Art Lawler Staff Writer firstname.lastname@example.org
An East Central University baseball player who was gunned down Friday in Duncan was described as a great teammate and an excellent student-athlete by his coach and a fellow ballplayer.
Christopher Lane, a 22-year-old Australian national, died after being shot in the back Friday afternoon in a drive-by shooting, Danny Ford, Duncan police chief, told The Ada News. Three juveniles, ages 15, 16, and 17, are being held in the Stephens County jail on a complaint of first-degree murder. Two of the juveniles were not talking to police, Ford said, but the 17-year-old has told Ford that the shooter was the 16-year-old.
Ford told The Ada News that Stephens County District Attorney Jason Hicks has said he would probably release the names of the juveniles as soon as they appear in district court, perhaps as early as today.
Lane was shot and killed at 2:57 p.m. Friday. Officers initiated a manhunt and, after receiving a phone tip at 7:05 p.m., found three young men near a black Honda Civic in the parking lot of a church. The youths had allegedly gone to a house across the street from the church and were “wanting to kill somebody,” Ford said. He said the juveniles were uncooperative and detectives were called to the scene.
Ford said the boys claimed they were “bored and had nothing to do.” He said the boys were in a house located on Country Club Road when they saw Lane leave his place of residence to go jogging north on that road.
“These three saw the jogger go by. It was random,” Ford told the Duncan Banner.
A dismantled shotgun was found in the back of the Civic, but not the gun that was used to shoot Lane. That gun has not yet been recovered.
Lane, of Melbourne, had only returned from Australia three days earlier. He was staying with his girlfriend, Sarah Harper, and her family in Duncan. The couple had spent most of the summer in Australia. He had transferred to ECU from Redlands Junior College and was majoring in finance.
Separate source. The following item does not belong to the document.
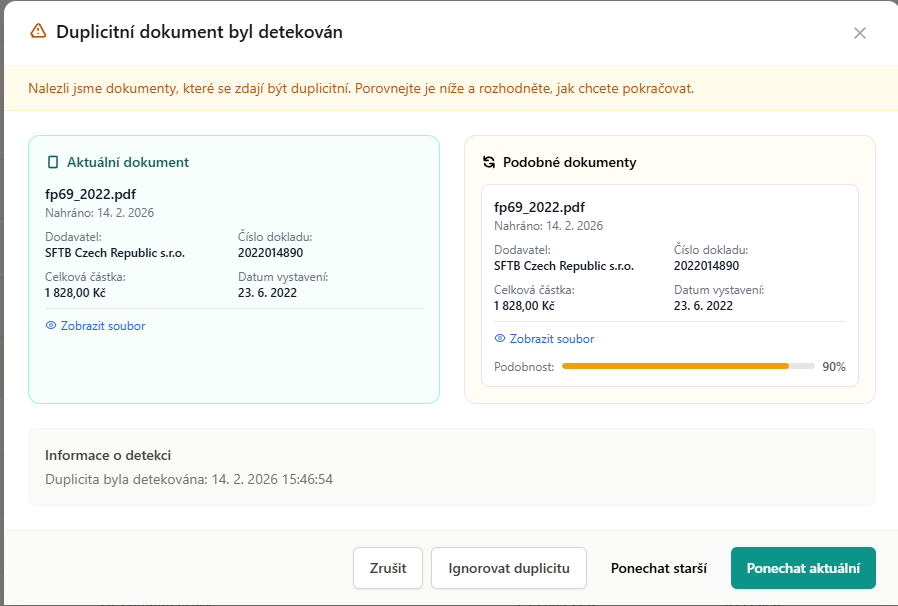
Task: Click Ignorovat duplicitu
Action: coord(508,567)
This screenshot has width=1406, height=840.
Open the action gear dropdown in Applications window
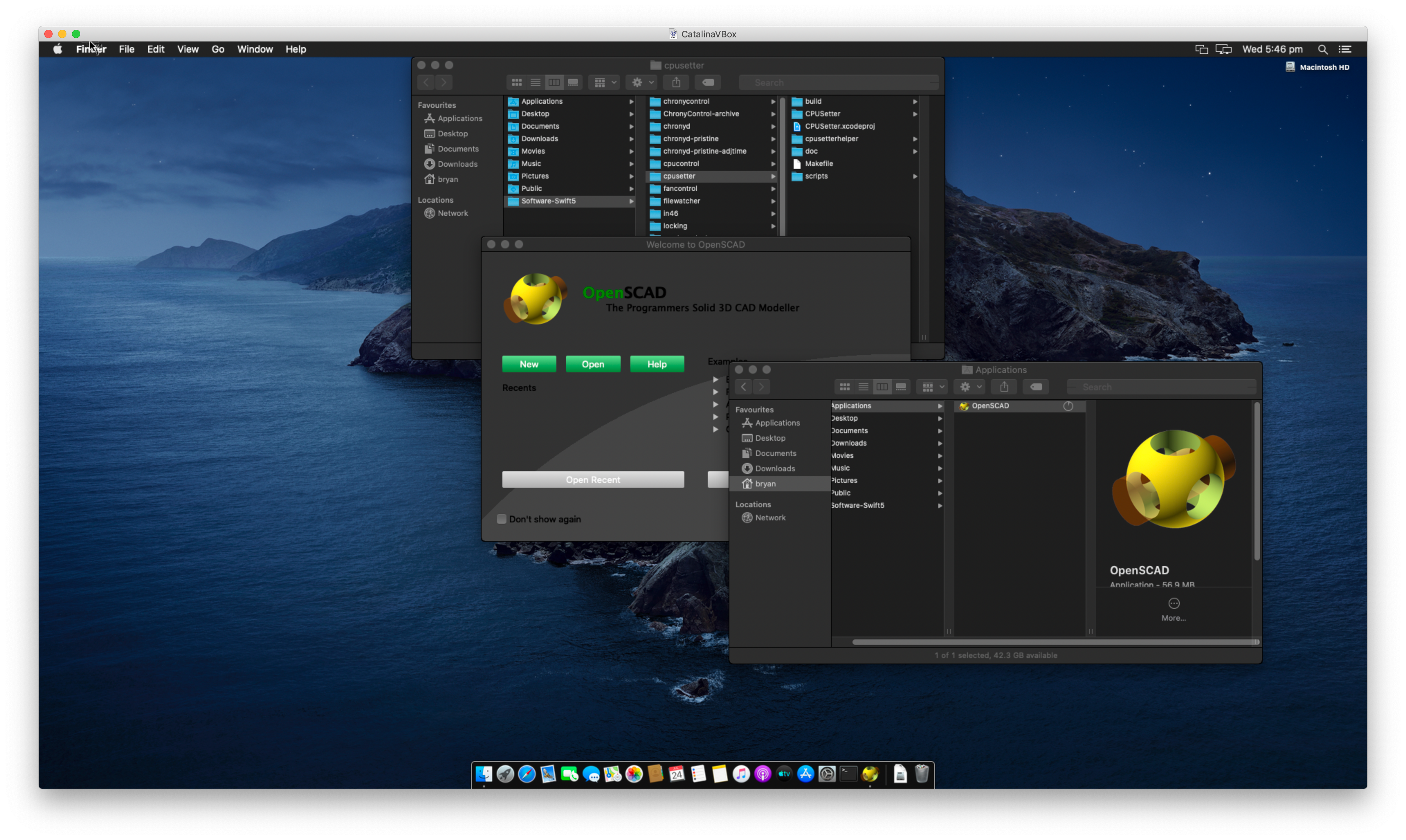[970, 386]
“The ECU family is saddened to hear about this tragedy,” said Dr. Jeff Williams, director of athletics. “Our thoughts and prayers go out to the Lane family and friends. We will do everything possible to support his family and teammates during this sad time.”
Dino Rosato, head baseball coach, said that when he thinks about Lane, “I think about a young man with a kind heart and a magnetic personality. He was a person I wanted to be around. He was a young man with great character. I am a better man for Chris having been a part of my life.”
Jacob Caton, a teammate of Lane’s, said Lane “was a very good person. He was never going out looking for trouble. He always had respect for others, and he had a girl who was pretty awesome.
“He had a great knowledge of the game, was a great defensive catcher, and as a hitter, he was looking to get better,” Caton said.
“He was a lively, genuine guy,” Caton said, “always willing to offer a helping hand. He put everyone else ahead of himself, and when we’d go out of town, he’d make sure everyone was alright. The great thing about him was that he would teach us all his Australian drinking songs. They were always funny and we had a good time being around him.”
“Chris was an extremely well-respected teammate,” Rosato said. “He had an above-average baseball IQ. He was a tremendous defensive catcher and great communicator from behind the dish. He had great command of the defensive sets and the pitching staff. He understood how the get the best out of his teammates.
“He was a tireless worker on and off the field,” Rosato said. “He was an absolute joy to coach. I will miss watching him work behind the plate. You would never know if he was having a bad day because he always had the ‘Chris Lane smile’ on.
“He had a great locker room presence,” Rosato said. “He set a great example for all of his teammates, but more importantly for the younger players. He was a mature student-athlete who his teammates could look to for advice and support.
“Chris also excelled in the classroom,” Rosato said. “The main focus in our program is academic achievement. Chris was a special student-athlete who achieved high marks as a business/finance major. That is what I am most admired about Chris when I think of him as a student-athlete. He understood that academic success directly correlates to success on the ballfield.
“He was a shining example of the core elements of the ECU baseball program. I pray that his soul receives the light he deserves,” Rosato said.
The Duncan Banner contributed to this story.